Sensorimotor feedback

Response to stimuli

The process of becoming aware of a sensory stimulus and using that information to influence an action occurs in stages. Reaction time of simple tasks can be used to reveal information about these stages. Reaction time refers to the period of time between when the stimulus is presented, and the end of the response. Movement time is the time it takes to complete the movement. Some of the first reaction time experiments were carried out by Franciscus Donders, who used the difference in response times to a choice task to determine the length of time needed to process the stimuli and choose the correct response. While this approach is ultimately flawed, it gave rise to the idea that reaction time was made up of a stimulus identification, followed by a response selection, and ultimately culminates in carrying out the correct movement. Further research has provided evidence that these stages do exist, but that the response selection period of any reaction time increases as the number of available choices grows, a relationship known as Hick's law.

Closed loop control

The classical definition of a closed loop system for human movement comes from Jack A. Adams. A reference of the desired output is compared to the actual output via error detection mechanisms; using feedback, the error is corrected for. Most movements that are carried out during day-to-day activity are formed using a continual process of accessing sensory information and using it to more accurately continue the motion. This type of motor control is called feedback control, as it relies on sensory feedback to control movements. Feedback control is a situated form of motor control, relying on sensory information about performance and specific sensory input from the environment in which the movement is carried out. This sensory input, while processed, does not necessarily cause conscious awareness of the action. Closed loop control is a feedback based mechanism of motor control, where any act on the environment creates some sort of change that affects future performance through feedback.
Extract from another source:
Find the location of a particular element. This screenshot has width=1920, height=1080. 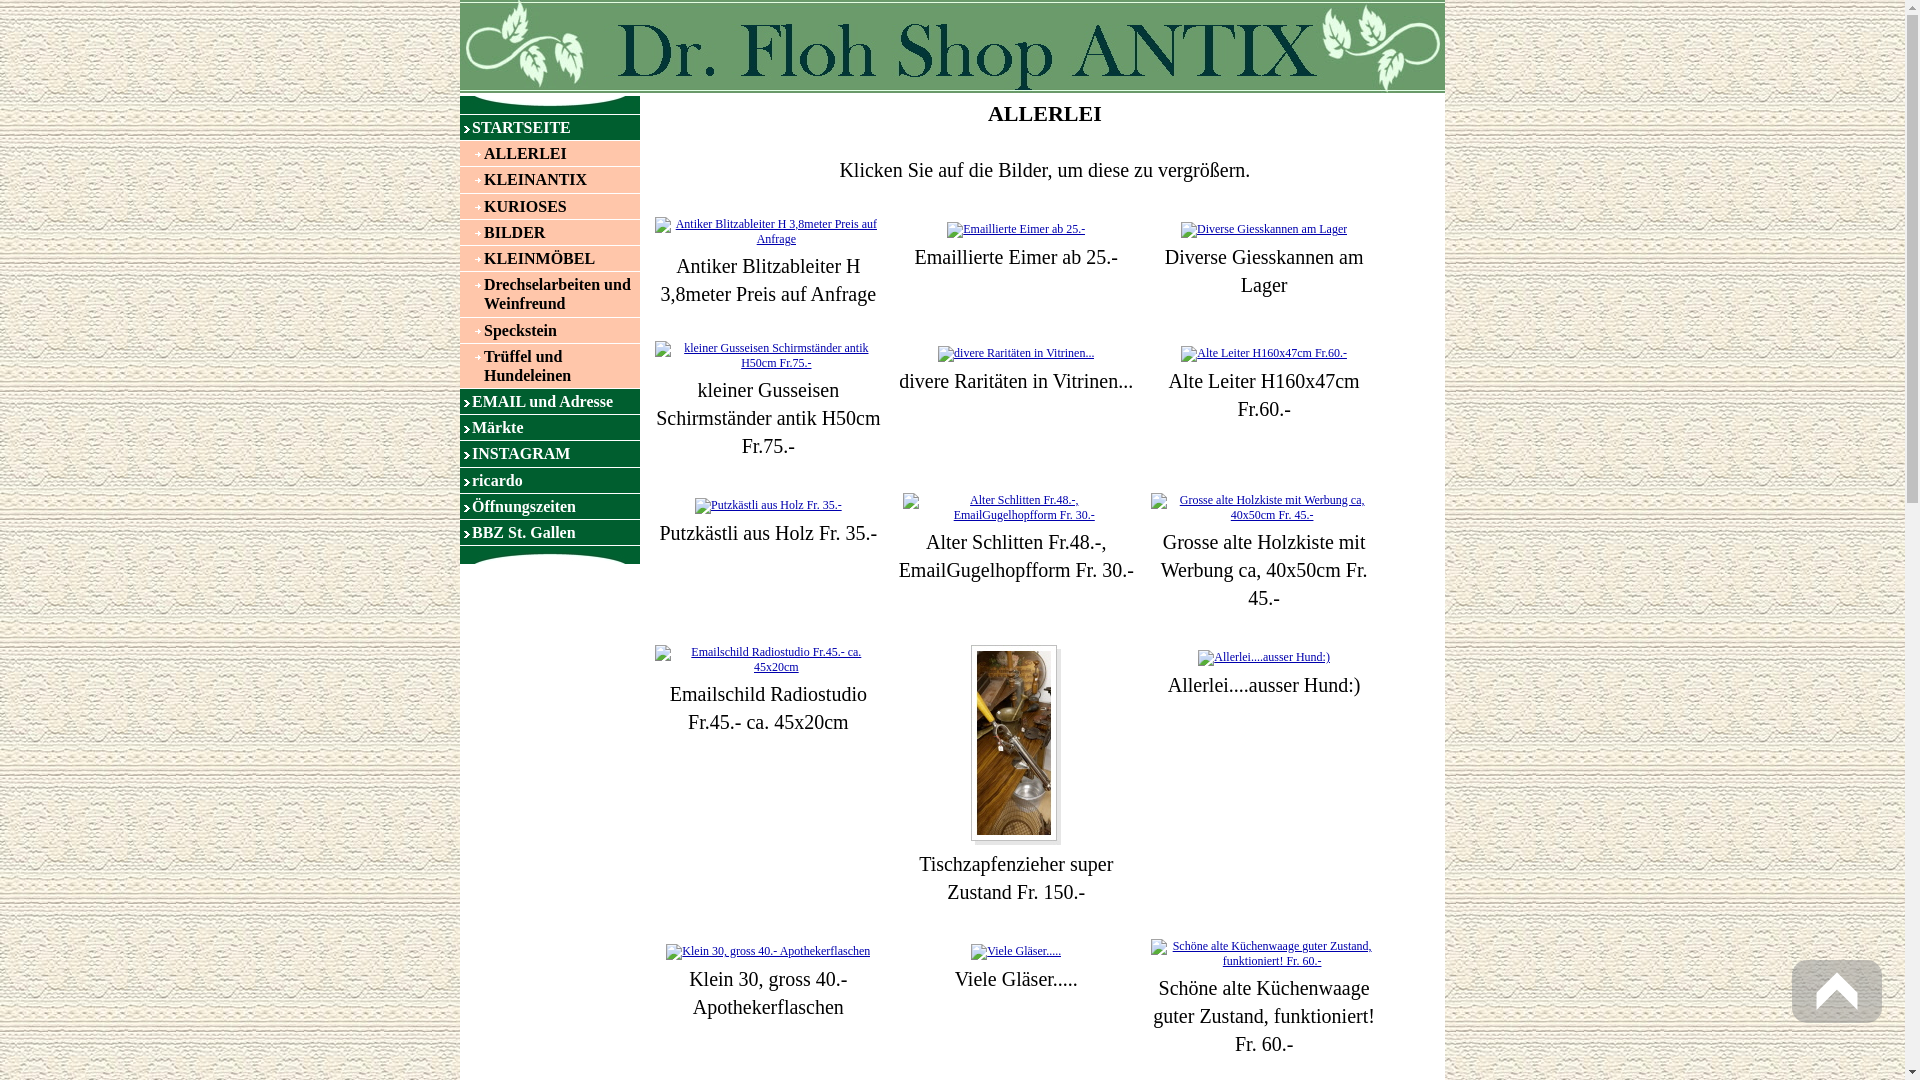

'Grosse alte Holzkiste mit Werbung ca, 40x50cm Fr. 45.-' is located at coordinates (1263, 505).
Closed loop motor control is best suited to continuously controlled actions, but does not work quickly enough for ballistic actions. Ballistic actions are actions that continue to the end without thinking about it, even when they no longer are appropriate. Because feedback control relies on sensory information, it is as slow as sensory processing. These movements are subject to a speed-accuracy trade-off, because sensory processing is being used to control the movement, the faster the movement is carried out, the less accurate it becomes.